Even among hardliners in Iran, after massive protests, violence and a security force response following an increase in government-set gasoline prices, there seems to be an appreciation of one fact: this is not the last time demonstrators come out on the streets.
As Iran struggles to crush U.S. sanctions after the unilateral withdrawal of America from Tehran’s nuclear deal with world powers by President Donald Trump, its elected civilian government and those in its Shiite theocracy will face ever tougher decisions about where to cut costs.
These cuts are more than likely going to target their vast system of government subsidies that make life affordable for their poor, from low-cost electricity in their homes to the bread on their plates. Any attempt to increase those rates would result in further demonstrations.
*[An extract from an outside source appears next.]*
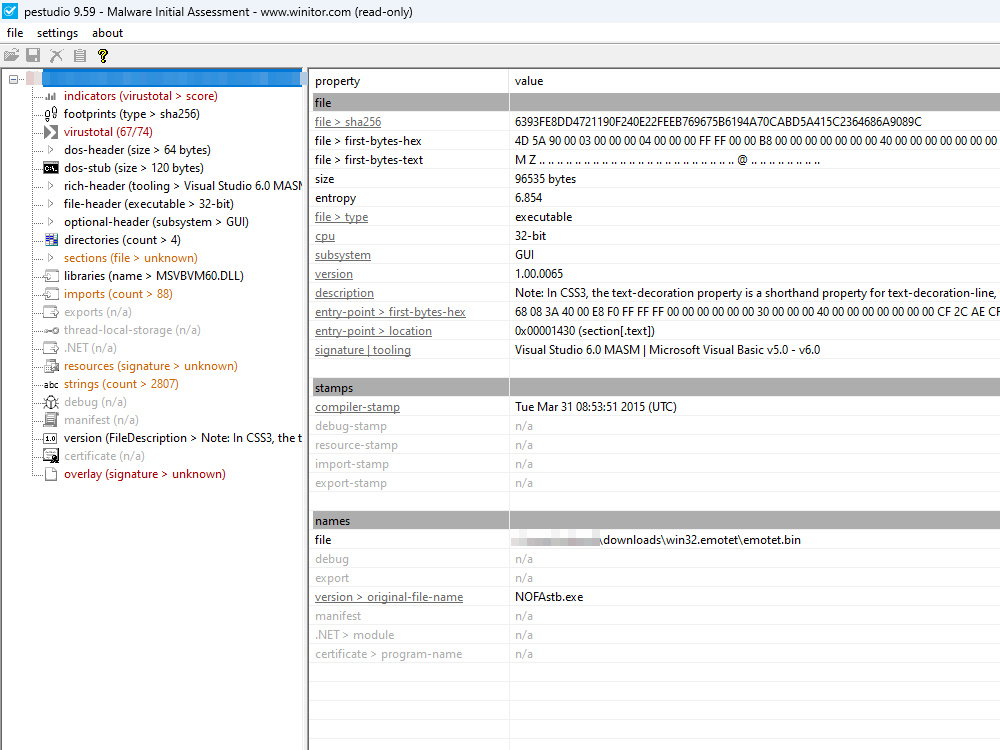Select the entropy property row
Screen dimensions: 1000x750
coord(335,197)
But there may be no other alternative for the state.
The protests that struck some 100 cities and towns across Iran starting on November 15 came after Iran raised the minimum gasoline prices to 15,000 rials per litre by 50%. That’s a litre of 12 cents or a gallon of about 50 cents. It costs 30 thousand rials a litre after a monthly 60-litre limit. That’s almost a litre of 24 cents or a gallon of 90 cents. According to AAA, a typical gallon of regular gas in the U.S. averages $2.58 in contrast.
Cheap fuel in Iran, home to the world’s fourth-largest crude oil reserves amid decades of economic troubles since its Islamic Revolution of 1979, is considered a birthright. Gasoline remains one of the cheapest in the world, helping to keep costs low for the underemployed, who often drive taxis to meet ends.
Iran’s gross domestic product per capita, often used as a rough sense of the living standard of a nation, is just over $6,000, compared to more than $62,000 in the U.S., the World Bank said. The difference fueled the frustration felt by protesters, particularly given Iran’s oil wealth.
However, Iran’s government probably saw little choice in trying to push its gasoline subsidies through changes. According to the Paris-based International Energy Agency, Iran spent $26.6 billion on oil subsidies in 2018, the majority of the world’s countries. Iran spent 15% of its total GDP that year, or $69.2 billion, on subsidies for oil, electricity and gas.
The rich, as well as those who smuggle Iranian oil into other countries, often profit from keeping gas costs down.
U.S. sanctions, re-imposed by Trump, have effectively prohibited Iran from exporting its crude oil abroad, rendering it a crucial source of government revenue. While Iranian President Hassan Rouhani promised that the money saved would go to the poor by cutting gasoline subsidies, Tehran also needs to cut spending to weather the sanctions.
Iranians have already seen their savings chewed away by the collapse of the rial from 32,000 to $1 as of today’s 126,000 to $1 at the time of the 2015 nuclear agreement. The price of daily staples has also risen.
Also with the gasoline price hike, Iran is subsidizing the cost of fuel. Despite efforts to privatize, the economy remains overwhelmingly controlled by the government.